The Stopping Place

Burka 650 1“There had to be a stopping place,” she said, “and this seemed to be the place for me to stop being pushed around. I had decided that I would have to know once and for all what rights I had as a human being and a citizen, even in Montgomery, Alabama.”

 

For Rosa Parks it took twelve years to find her stopping place on Cleveland Avenue bus #2857. Against Montgomery City ordinance she had boarded the front of the bus in 1943 and was escorted off by the driver and told to re-enter the bus from the back door. As she exited, the driver waited a moment and then drove off, leaving her in the exhaust of the bus and a soaking rain. On December 1, 1955 she boarded the bus (fate had it that it was the same bus driver) this time from the rear door, but moved up to sit in the white designated area.
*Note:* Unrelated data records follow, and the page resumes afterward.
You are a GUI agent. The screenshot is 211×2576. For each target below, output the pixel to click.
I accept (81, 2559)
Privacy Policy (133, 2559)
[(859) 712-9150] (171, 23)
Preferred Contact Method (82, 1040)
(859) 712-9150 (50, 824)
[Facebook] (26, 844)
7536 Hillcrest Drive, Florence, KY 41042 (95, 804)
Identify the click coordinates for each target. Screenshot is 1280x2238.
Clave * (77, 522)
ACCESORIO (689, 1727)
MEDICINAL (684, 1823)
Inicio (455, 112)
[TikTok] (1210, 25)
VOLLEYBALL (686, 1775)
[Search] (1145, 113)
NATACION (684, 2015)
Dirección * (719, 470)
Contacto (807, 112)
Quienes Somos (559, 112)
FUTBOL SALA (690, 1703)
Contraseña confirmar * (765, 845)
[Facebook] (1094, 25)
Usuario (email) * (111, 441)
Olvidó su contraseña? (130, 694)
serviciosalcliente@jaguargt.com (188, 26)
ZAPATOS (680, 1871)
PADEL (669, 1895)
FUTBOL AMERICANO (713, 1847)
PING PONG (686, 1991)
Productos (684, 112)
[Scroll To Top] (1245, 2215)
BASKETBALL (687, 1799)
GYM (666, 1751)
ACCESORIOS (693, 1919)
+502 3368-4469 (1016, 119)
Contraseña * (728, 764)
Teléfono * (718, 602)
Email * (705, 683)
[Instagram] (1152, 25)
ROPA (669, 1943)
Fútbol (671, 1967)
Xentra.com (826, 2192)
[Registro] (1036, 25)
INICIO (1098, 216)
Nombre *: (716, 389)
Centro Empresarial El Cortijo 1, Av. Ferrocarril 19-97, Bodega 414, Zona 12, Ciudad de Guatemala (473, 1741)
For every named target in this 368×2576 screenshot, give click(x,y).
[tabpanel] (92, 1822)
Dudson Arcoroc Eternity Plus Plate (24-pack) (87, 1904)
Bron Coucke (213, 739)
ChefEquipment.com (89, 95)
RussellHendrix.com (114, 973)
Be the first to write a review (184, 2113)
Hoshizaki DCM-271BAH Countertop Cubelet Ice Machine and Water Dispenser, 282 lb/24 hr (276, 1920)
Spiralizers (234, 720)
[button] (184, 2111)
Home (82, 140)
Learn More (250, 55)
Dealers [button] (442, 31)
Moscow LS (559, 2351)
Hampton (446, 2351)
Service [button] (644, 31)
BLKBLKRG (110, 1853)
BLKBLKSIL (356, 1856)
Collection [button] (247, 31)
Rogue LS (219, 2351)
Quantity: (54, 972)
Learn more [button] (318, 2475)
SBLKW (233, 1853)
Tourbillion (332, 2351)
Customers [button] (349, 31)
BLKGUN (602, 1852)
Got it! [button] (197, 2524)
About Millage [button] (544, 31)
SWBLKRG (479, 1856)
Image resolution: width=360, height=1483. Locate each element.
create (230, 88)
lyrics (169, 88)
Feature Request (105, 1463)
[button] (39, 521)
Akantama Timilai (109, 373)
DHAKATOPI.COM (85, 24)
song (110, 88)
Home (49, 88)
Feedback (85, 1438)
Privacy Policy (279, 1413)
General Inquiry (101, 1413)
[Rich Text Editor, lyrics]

The rest is history.

 

Rosa Parks had found her “stopping place.”

 

Almost 60 years later Elana Sztokman boarded an El Al plane to find that she had taken the “wrong” seat. A Haredi (which means “God fearing”) Orthodox Jewish man was assigned the seat next to her. What ensued was not unfamiliar to Elana or any passenger on an El Al flight. The man either wanted her to relocate or to find another seat for himself. Sitting next to a woman was against his religious sensibilities. He was finally able to switch but causing a delay in takeoff of the flight from New York to Tel Aviv.

 

It is likely that this story would have gone the way of a common, recurring event—it happens on almost every El Al flight—except that Elana was returning to Israel following a U.S. book tour. The title of her new book: The War on Women in Israel: A Story of Religious Radicalism and the Women Fighting for Freedom.

 

Here is her blog report of the incident:

 

“The plane took off 20 minutes late because an ultra-Orthodox man was negotiating with passengers so as not to have to sit next to a woman—me—on the 11-hour flight. I asked myself if this was karma or poetic justice. After all, I had just spoken to hundreds of people about exactly these issues and the way women are made to feel like second-class citizens as a result. Part of me wanted to smile and hand out copies of my book. But I sat there silently for a long time, watching all this happen, witnessing all these men around me talking about me, without looking directly at me. I sat there, torn between my desire not to make a scene and my feeling that if I don’t articulate, right here and now, how all this affects women, how this affects me, who will?”

 

Elana did speak up. She spoke to the man about her feeling insulted by his action. Her words though were met with apparently deaf ears as she heard him say under his breath, “She doesn’t understand.” Elana fought back and said to him, “I understand everything, and don’t talk to me as if I’m not here.” She reports: “He ignored me, and all the other men turned their backs and did not respond or even look at me.”

 

Rosa Parks did not cry when the Montgomery police came aboard and arrested her. Those tears had long before been dried up by the soaking rain and bus exhaust. On returning to her seat, Elana burst into tears. She does not explain why she cried but implies that it was a response to sitting for a half hour “absorbing the insult.”

 

As Rosa Parks had done before her Elana refused to move. The insult though brought up feelings of being relegated to “sitting in the back of the bus” (Elana’s words). She exhorts women at the closing of blog “to respect themselves enough to say no to all this. I want women to allow themselves to feel the impact of the silencing. I want women to be honest with themselves and to look at their lives and the places where they are powerless or oppressed, and to acknowledge that. Better yet, I want women to say no, I will not be silent or servile. I will not continue to absorb the insult as if this is all OK. I want women to say that they deserve better. I want women to believe that they deserve better.”

 

Of course, Elana is talking to herself as well. What has not occurred to Elana is the stopping place inside her. Rosa Parks knew with every fiber in her that she was an equal. If she had sat in the designated white section of the bus and all that happened was that a white man refused to sit next to her she would have felt vindicated. She would still have found her stopping place. It would now be up to that white man to find his. Elana and all of us must remember those words of Dr. Martin Luther King: “A man can’t ride your back unless it is bent.”

 

A final word to Elana: “You stayed in your seat. It is his choice to move. That is your stopping place.”

 

david

 

P.S. On the issue of delaying a flight for the sake of a man relocating so as not to sit next to a woman others have suggested creating a separate men only section on El Al flights. The Israeli Supreme court already has ruled that such segregated sections are unconstitutional on public buses in Israel. I would suggest that Haredi men wear blinders or dark sunglasses and if that is not sufficient create a male version of the burka.